TODO: Right now the API you will use is spread between the generated source and the api source. In the future it would be good to create a clear distinction so that Java users don't have to worry about the jni internals. There are potentially some performance trade-offs as well.

Omissions and Deviations

The main (only real) difference is that I've elected not to return FMOD_RESULT from every api call, instead I'm returning objects and values directly. Since Java can't easily return values via function arguments, this is much cleaner. The FMOD_RESULT is accessible via a getLastResult call on each API Object, and you can optionally define a callback to handle them inline. So no functionality is lost.

The first version is going to be missing some things:

  • The DSP api for defining your own DSP. Just do it in C if you need it.
  • The Callback apis (These are definitely possible to implement, but are low priority for me)
  • The loadFromMemory apis (you need these for your java game?)

SWIG

Under the hood, I'm using SWIG (http://www.swig.org/) to generate Java JNI bindings around the FMOD C (not C++) api. I chose the C api for maximum portability(?), and hey, they're functionally identical so it shouldn't matter. Then on the Java side, I've stubbed out the API classes and am in the process of filling in an idiomatic Java API to FMOD.

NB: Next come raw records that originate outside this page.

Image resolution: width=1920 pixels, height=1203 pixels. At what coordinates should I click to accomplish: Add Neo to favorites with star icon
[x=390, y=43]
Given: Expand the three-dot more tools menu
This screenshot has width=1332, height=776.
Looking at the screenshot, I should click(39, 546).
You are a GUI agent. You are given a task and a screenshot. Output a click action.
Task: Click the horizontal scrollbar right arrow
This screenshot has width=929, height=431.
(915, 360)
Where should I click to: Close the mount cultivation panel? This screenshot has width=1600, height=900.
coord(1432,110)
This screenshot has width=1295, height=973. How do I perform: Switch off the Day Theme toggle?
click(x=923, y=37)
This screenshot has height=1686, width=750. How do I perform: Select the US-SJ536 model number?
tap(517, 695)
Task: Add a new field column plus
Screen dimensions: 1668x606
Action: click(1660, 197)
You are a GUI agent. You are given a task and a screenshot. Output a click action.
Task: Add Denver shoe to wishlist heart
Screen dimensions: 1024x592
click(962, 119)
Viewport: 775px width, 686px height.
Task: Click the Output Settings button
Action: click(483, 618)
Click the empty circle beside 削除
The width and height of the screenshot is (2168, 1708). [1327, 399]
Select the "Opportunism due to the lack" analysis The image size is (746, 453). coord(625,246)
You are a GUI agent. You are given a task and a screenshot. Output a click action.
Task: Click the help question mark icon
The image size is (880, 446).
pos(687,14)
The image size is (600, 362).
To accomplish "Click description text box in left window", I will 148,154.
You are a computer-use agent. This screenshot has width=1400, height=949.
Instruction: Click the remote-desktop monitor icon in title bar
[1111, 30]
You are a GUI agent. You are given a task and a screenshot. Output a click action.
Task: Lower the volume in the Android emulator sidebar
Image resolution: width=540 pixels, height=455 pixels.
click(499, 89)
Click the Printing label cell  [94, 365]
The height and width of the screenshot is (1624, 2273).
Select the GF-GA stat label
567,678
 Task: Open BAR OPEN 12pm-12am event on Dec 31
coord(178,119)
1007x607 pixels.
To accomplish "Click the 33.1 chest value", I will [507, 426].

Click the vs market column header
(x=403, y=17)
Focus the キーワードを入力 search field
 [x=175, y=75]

A lot of the code SWIG generates is pretty ugly, and the current setup puts several layers between the application and FMOD. I'm not terribly happy with that but it seems like the fastest path forward for now. A more mature implementation might write more JNI code by hand in order to reduce overhead.

The bindings here were generated with Swig 3.0.12

Extending to other platforms

If you wish to support additional platforms, you will need to build the fmod-jni dynamic libs for your platform. I've included release binaries for windows mac, and linux, but other platforms are up to you for now. Generating the DLL is fairly simple, you can inspect the various platform-dependent projects to get an idea of the requirements. Then you'll need to modify the FMODLoader class so that it loads your binaries.

Building, Contributing

If you wish to change/extend the swig wrapper, see nativeSwigWrapperLibraries/README.md for details. There's a lot that can be done here, including smarter bindings and supporting more of the FMOD API.

If you want to improve the Java API, you don't need to run swig or mess with the natives, unless you want to change something in the generated code. Just work inside fmod-jni-jar/java_api_src.

Roadmap and TODO

  • Swig - better enum support, list support.
  • Build out more of the API and make it nicer.. what's our priority? What will actually be used?
  • I'd like to eliminate unnecessary memory allocation in the java api.
    • In some places we allocate single-element arrays in many functions in order to retrieve values. These arrays could just live on the API objects, or pooled. We maybe need to make a decision about thread safety for this.
    • Pool our API objects (EventDescription! EventInstance!) to avoid garbage collection hitches. Get our new calls down to zero when just playing sounds that are already loaded.
  • I want Vectors in particular to be more idiomatic. It should be possible to use SWIG %extend to do this, right? (So that we don't need yet another java object layer.)

License

Copyright 2015-2019 Nate Austin

Licensed under the Apache License, Version 2.0 (the "License"); you may not use this file except in compliance with the License. You may obtain a copy of the License at

http://www.apache.org/licenses/LICENSE-2.0

Unless required by applicable law or agreed to in writing, software distributed under the License is distributed on an "AS IS" BASIS, WITHOUT WARRANTIES OR CONDITIONS OF ANY KIND, either express or implied. See the License for the specific language governing permissions and limitations under the License.